*** Opening DATA SUPPLIED ***
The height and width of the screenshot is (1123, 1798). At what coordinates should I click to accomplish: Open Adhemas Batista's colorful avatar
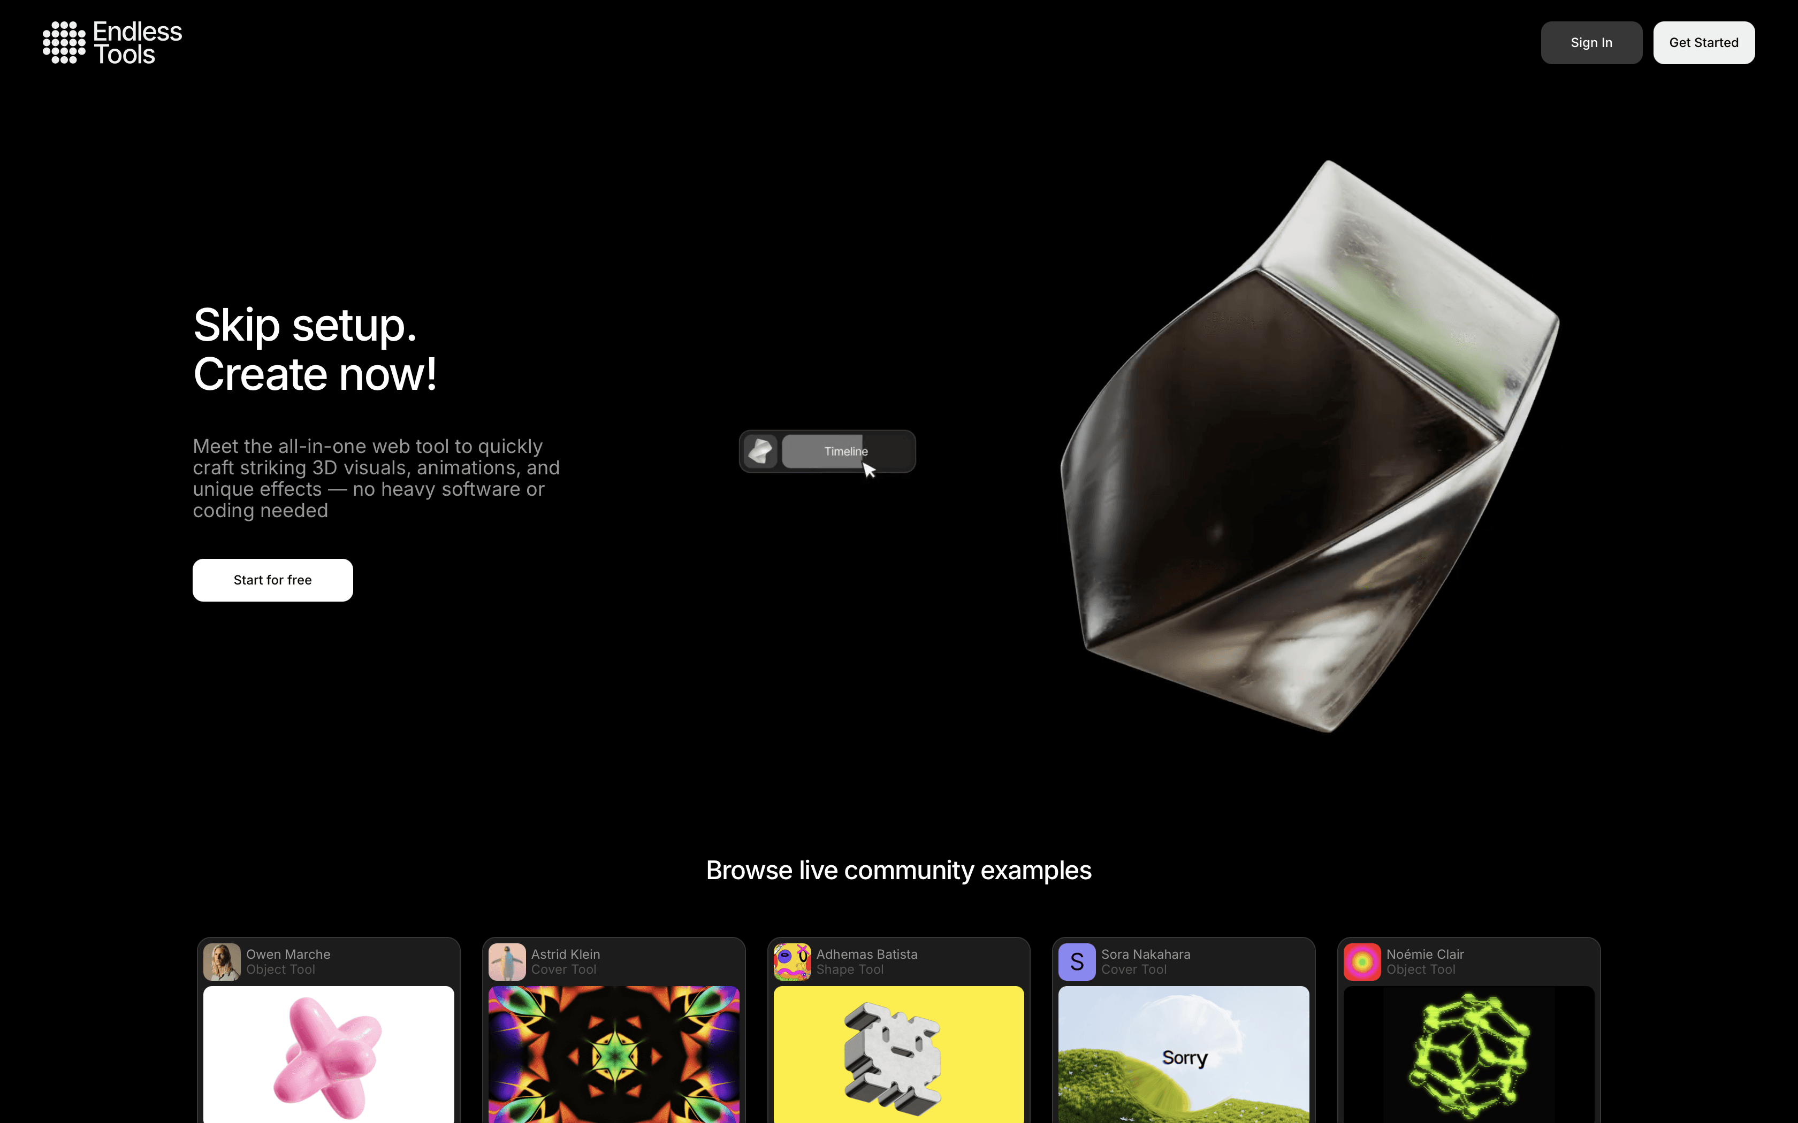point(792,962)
*** Closing DATA SUPPLIED ***
*** Opening DATA SUPPLIED ***
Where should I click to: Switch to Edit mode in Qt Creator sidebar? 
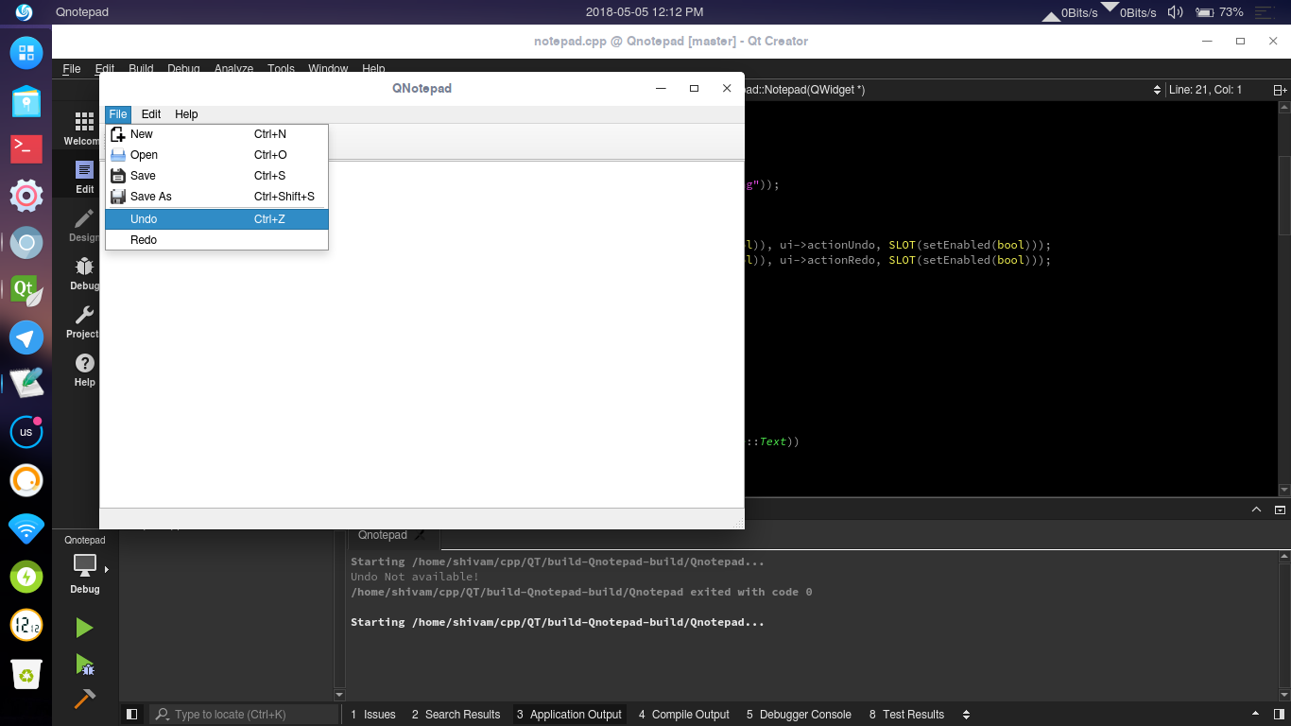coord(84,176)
*** Closing DATA SUPPLIED ***
*** Opening DATA SUPPLIED ***
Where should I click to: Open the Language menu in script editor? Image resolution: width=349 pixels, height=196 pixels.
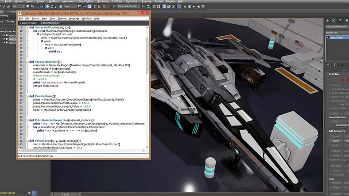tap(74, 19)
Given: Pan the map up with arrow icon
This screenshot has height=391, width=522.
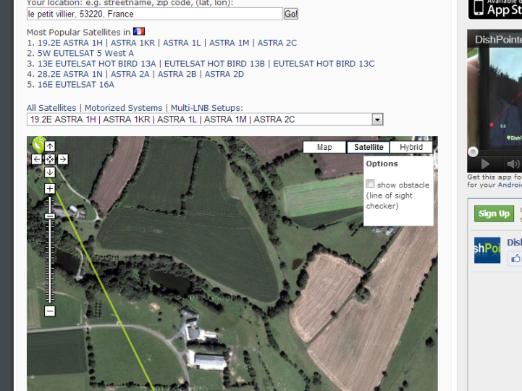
*** Closing DATA SUPPLIED ***
Transcribe the lines above between the line holding "Given: Pan the map up with arrow icon" and the line holding "This screenshot has height=391, width=522.", inclusive, exactly as they stand and with nothing added.

Given: Pan the map up with arrow icon
This screenshot has height=391, width=522.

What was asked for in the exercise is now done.